Cali





   Calíope, Calíope, Calíope... Desabafos entre os resquícios de divindade que albergam-se nas sombras deste mundo efêmero, paira uma entidade dilacerada pelos horrores da sua própria existência. Outrora embriagada nas harpas celestiais do Olimpo, trilhou (sem querer) um caminho sombrio, onde a luz dourada da aurora se transformou em penumbra densa e sufocante.

Por entre as dobras do tempo, onde o éter se entrelaça à carne, encontramos a história dessa alma fragmentada, cujas asas outrora puras foram banidas das alturas. Oh, anjo caído, testemunha da fragilidade humana, eternamente marcada pelo abandono e pela desilusão. Calíope, a voz esquecida, traz consigo as cicatrizes invisíveis de um passado que açoitou sua essência sublime.

Medo, esse fio tênue que tece sua existência, estende-se por entre os cantos sombrios de sua alma. Medo de confiar, de entregar-se àqueles que, cobertos de boas intenções tentam tocar sua fragilidade celestial. Na carne, o resquício da dor avivada, de abusos profanos que profanaram sua pureza divina. Cruel é a dança dos deuses, quando o ser de luz se converte em pária da imortalidade.

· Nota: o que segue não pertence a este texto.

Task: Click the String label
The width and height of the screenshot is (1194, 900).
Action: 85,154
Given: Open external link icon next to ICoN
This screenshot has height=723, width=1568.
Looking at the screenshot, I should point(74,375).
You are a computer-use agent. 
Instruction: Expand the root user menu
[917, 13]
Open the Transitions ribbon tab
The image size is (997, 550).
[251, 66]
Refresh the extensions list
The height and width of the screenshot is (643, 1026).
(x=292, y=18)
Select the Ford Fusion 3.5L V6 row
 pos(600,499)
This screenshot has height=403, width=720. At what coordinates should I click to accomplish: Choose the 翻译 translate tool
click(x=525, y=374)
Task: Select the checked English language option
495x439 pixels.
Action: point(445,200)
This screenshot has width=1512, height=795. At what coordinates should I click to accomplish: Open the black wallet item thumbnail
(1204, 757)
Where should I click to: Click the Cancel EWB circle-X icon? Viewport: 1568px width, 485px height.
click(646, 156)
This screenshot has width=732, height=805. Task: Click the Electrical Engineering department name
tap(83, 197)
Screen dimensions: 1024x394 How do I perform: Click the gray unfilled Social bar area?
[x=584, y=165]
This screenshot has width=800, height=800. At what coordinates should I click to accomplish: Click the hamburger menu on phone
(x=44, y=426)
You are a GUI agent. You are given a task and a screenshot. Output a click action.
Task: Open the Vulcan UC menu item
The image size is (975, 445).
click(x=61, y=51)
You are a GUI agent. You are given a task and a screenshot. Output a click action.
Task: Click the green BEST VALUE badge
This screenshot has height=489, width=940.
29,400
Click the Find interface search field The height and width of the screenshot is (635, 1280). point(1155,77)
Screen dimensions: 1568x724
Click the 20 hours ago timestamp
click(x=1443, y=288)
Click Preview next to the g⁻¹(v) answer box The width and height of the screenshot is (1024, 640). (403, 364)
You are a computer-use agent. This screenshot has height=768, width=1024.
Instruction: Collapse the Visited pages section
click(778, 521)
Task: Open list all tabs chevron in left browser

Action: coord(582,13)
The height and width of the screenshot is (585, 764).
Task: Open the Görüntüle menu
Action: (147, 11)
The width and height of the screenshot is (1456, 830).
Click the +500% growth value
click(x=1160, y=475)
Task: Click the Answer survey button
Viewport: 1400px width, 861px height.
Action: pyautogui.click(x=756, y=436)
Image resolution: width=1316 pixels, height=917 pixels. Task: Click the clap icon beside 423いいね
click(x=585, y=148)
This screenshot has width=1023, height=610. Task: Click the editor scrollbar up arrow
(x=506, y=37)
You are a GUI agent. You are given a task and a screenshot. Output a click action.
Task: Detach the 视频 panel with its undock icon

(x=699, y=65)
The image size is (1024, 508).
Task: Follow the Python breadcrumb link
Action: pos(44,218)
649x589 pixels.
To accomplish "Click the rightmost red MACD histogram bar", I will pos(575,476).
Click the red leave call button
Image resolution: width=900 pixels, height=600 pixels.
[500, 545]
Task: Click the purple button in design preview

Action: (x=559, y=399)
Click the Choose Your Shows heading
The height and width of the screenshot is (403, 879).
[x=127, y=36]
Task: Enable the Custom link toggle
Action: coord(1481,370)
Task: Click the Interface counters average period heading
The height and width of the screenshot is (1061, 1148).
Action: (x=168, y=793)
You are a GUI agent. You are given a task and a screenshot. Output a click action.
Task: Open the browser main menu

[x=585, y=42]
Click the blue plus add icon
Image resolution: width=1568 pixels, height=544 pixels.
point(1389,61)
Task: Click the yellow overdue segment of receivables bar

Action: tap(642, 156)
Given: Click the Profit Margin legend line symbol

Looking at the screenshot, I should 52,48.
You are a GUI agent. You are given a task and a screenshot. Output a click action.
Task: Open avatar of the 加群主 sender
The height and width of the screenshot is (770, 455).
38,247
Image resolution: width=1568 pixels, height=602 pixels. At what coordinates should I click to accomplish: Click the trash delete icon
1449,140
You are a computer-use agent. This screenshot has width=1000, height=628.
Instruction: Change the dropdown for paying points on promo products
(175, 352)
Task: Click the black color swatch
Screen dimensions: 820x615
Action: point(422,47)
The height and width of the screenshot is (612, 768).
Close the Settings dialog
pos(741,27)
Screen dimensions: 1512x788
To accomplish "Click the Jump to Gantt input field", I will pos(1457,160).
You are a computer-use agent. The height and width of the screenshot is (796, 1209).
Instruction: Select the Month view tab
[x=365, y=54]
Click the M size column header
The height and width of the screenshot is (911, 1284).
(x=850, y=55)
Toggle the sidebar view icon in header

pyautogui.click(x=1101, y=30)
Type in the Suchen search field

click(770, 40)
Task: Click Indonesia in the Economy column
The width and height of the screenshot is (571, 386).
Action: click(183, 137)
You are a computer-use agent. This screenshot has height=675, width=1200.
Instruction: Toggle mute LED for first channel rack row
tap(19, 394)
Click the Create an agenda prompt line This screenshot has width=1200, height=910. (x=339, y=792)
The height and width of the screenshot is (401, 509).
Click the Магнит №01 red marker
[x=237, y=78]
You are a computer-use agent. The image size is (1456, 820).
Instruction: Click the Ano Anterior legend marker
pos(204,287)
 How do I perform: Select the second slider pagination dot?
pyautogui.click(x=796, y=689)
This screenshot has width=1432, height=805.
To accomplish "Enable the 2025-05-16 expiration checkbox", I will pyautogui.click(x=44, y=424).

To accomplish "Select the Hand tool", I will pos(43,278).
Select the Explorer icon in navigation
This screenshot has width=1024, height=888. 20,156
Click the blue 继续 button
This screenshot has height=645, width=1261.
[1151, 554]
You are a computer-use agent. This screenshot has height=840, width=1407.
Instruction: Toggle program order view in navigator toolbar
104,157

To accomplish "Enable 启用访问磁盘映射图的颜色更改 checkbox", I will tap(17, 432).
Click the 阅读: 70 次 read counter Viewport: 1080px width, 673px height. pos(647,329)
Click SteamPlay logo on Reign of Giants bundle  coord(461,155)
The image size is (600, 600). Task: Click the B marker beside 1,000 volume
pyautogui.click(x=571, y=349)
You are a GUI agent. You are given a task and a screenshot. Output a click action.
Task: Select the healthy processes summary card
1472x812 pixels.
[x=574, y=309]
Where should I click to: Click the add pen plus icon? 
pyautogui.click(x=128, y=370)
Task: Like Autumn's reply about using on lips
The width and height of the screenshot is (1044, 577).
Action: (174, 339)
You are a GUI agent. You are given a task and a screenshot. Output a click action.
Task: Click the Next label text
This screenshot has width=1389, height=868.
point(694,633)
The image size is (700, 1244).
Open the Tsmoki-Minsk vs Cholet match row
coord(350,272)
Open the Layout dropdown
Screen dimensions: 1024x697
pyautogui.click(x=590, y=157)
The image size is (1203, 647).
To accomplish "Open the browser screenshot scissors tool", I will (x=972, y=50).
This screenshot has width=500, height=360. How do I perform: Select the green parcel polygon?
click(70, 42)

A jornada solitária de Calíope segue em passos hesitantes, uma melodia triste a ecoar nas paredes das eras. Olhares lançados, sussurros lançados como punhais perfuram sua couraça ressequida, revelando a ferida aberta de uma alma esquecida. Nas suas asas dilaceradas, as penas são agora sombras remanescentes, símbolos de seu destino condenado.

Ah, Calíope, a tragédia dos deuses se manifesta em teus olhos serenos, espelhos da dor que há tempos se aninhou em teu ser. A angústia transborda em suas palavras sussurradas, como um rio de lágrimas que se derrama pelos traumas escritos na alma. A cada toque, um tremor, uma lembrança que penetra a essência já combalida, erodindo a esperança que ainda ousa espreitar entre as frestas do tempo.

Porém, no teu íntimo, uma chama resiste. Um resquício frágil, porém ardente, que clama por redenção e renascimento. A ferida não define tua existência, mas consigo carrega um fardo. Em cada passo em falso, vislumbra-se a força de quem aprendeu a sobreviver à tormenta. Os espinhos do passado não são teus senhores, mas também não são mestres que te ensinaram a valorizar a beleza frágil da vida. Deveriam?

E assim, Calíope, anjo errante, renova tua melodia interior, erguendo-se das cinzas da tua queda. Que tuas asas voltem a pulsar, rompendo as correntes do desespero, para que teu canto ressoe nas entranhas da humanidade. A dor da escrita, o lamento das palavras, transforma-se em um grito de libertação. E assim, o universo, em todo seu esplendor, se curva perante tua resiliência.

Que os deuses não possam enxergar a luz que ainda brilha em ti. À eles não devemos nada. Pois, assim como a noite encontra sua alvorada, tua sina é transcender e transformar a dor em história. Que as lágrimas e tuas palavras possam espalhar a semente da cura e da esperança, seja para quem for.